▸ **Tâche donnée a**:
Dans les enregistrements, reprends toutes les lignes depuis celle qui contient « Task: Click help » jusqu'à celle qui contient « Viewport: 1433px width, 531px », bornes incluses, dans un tableau Markdown à deux colonnes, Numéro et Ligne. Omets les lignes vides.
-------- Extrait --------
Grande Roumanie historique — Wikipédia

Grande Roumanie
(ro) România Mare

1918–1940

Drapeau
Drapeau du royaume de Roumanie.
Blason
Armoiries du royaume de Roumanie (1921-1947).
Devise en latin : Nihil sine Deo (« Rien sans Dieu »)
Hymne Trăiască Regele
Description de l'image Romania1939physical.jpg.
Histoire et événements
1913 annexion de la Dobroudja du Sud
1918 union au Vieux Royaume de la Bessarabie, de la Bucovine, de la Transylvanie, du Maramureș, de la Crișana et du Banat
1920 ratification des traités reconnaissant ces rattachements
1940 démembrement au profit de l'URSS, de la Hongrie et de la Bulgarie.

La Grande Roumanie (România Mare) est le nom informel donné au royaume de Roumanie dans sa plus grande extension territoriale, soit 295 049 km2, pendant l'« entre-deux-guerres » qui sépare la Première Guerre mondiale de la Seconde Guerre mondiale.

Définitions[modifier | modifier le code]

La « Grande Roumanie » concrétise territorialement les aspirations à l'unité de tous les Roumains, formulées durant la renaissance culturelle roumaine à partir de la fin du XVIIIe siècle et réalisées par étapes au cours d'un processus d'unification politique et territoriale comparable à l'unité allemande ou à l'unité italienne, commencé en 1859 par l'union des principautés danubiennes et achevé le grâce à l'effondrement des Empires austro-hongrois et russe[1].

La « Grande Roumanie » est, en Roumanie, considérée comme l'aboutissement d'un processus d'émancipation des Roumains en tant que groupe social et linguistique, numériquement majoritaire sur ce territoire, mais auparavant socialement dominé et en grande partie soumis au servage durant des siècles : l'hymne officiel de la Roumanie est Deșteaptă-te, române! (« Éveille-toi, Roumain! »)[2].

En revanche, dans les États voisins, héritiers des Empires austro-hongrois et russe (respectivement la Hongrie et l'URSS) ou bien lésés par l'agrandissement de la Roumanie (Ukraine occidentale, Bulgarie) l'extension de l'État roumain est considérée comme une « occupation impérialiste » des territoires où leurs ressortissants étaient désormais minoritaires (mais localement majoritaires dans certaines régions comme le pays sicule). Ces états voisins revendiquèrent la restitution des territoires en question par le biais d'une « révision » des traités des années 1918-1920[3] (Versailles, Saint-Germain en Laye, Trianon et Neuilly), tous signés en France qui, pendant l'« entre-deux-guerres », fut la protectrice de la « Petite Entente » formée par la Roumanie, la Tchécoslovaquie et la Yougoslavie[4],[5].
-------- Liste des entrées --------
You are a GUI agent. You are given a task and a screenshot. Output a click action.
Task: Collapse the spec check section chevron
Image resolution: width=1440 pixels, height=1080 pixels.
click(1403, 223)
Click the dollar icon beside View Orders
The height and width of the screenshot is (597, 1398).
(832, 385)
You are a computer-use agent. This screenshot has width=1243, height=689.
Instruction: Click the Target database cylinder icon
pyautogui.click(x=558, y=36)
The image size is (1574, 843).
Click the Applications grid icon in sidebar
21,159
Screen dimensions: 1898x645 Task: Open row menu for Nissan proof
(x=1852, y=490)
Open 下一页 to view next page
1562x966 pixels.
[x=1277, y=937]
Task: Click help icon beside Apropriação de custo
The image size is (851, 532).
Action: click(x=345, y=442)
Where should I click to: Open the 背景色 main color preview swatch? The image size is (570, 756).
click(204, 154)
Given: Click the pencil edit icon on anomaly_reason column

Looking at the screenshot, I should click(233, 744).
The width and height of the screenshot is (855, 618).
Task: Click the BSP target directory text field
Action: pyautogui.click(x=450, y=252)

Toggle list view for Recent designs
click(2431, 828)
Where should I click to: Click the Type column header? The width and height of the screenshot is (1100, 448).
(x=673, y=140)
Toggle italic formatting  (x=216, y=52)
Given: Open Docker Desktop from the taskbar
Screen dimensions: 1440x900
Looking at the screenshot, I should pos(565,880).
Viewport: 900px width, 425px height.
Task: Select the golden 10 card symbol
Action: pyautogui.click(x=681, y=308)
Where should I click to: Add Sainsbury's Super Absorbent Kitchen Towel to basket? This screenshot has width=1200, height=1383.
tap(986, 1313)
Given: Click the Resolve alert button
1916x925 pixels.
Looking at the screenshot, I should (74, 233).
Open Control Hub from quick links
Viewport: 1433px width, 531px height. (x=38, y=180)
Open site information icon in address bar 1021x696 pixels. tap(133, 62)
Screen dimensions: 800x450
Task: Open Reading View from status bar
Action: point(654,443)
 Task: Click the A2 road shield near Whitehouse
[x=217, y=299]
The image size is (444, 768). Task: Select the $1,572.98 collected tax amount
--------
▸ **Tâche donnée b**:
D'après l'extrait sur la Grande Roumanie, réponds à ces questions :
(i) Quelle superficie le royaume atteint-il dans sa plus grande extension ?
(ii) Quelle est la devise en latin du royaume ?
(iii) Quels États forment la « Petite Entente » ?

▸ **Réponse finale a**:
| Numéro | Ligne |
|---|---|
| 1 | Task: Click help icon beside Apropriação de custo |
| 2 | The image size is (851, 532). |
| 3 | Action: click(x=345, y=442) |
| 4 | Where should I click to: Open the 背景色 main color preview swatch? The image size is (570, 756). |
| 5 | click(204, 154) |
| 6 | Given: Click the pencil edit icon on anomaly_reason column |
| 7 | Looking at the screenshot, I should click(233, 744). |
| 8 | The width and height of the screenshot is (855, 618). |
| 9 | Task: Click the BSP target directory text field |
| 10 | Action: pyautogui.click(x=450, y=252) |
| 11 | Toggle list view for Recent designs |
| 12 | click(2431, 828) |
| 13 | Where should I click to: Click the Type column header? The width and height of the screenshot is (1100, 448). |
| 14 | (x=673, y=140) |
| 15 | Toggle italic formatting  (x=216, y=52) |
| 16 | Given: Open Docker Desktop from the taskbar |
| 17 | Screen dimensions: 1440x900 |
| 18 | Looking at the screenshot, I should pos(565,880). |
| 19 | Viewport: 900px width, 425px height. |
| 20 | Task: Select the golden 10 card symbol |
| 21 | Action: pyautogui.click(x=681, y=308) |
| 22 | Where should I click to: Add Sainsbury's Super Absorbent Kitchen Towel to basket? This screenshot has width=1200, height=1383. |
| 23 | tap(986, 1313) |
| 24 | Given: Click the Resolve alert button |
| 25 | 1916x925 pixels. |
| 26 | Looking at the screenshot, I should (74, 233). |
| 27 | Open Control Hub from quick links |
| 28 | Viewport: 1433px width, 531px height. (x=38, y=180) |

▸ **Réponse finale b**:
(i) 295 049 km2.
(ii) Nihil sine Deo (« Rien sans Dieu »).
(iii) La Roumanie, la Tchécoslovaquie et la Yougoslavie.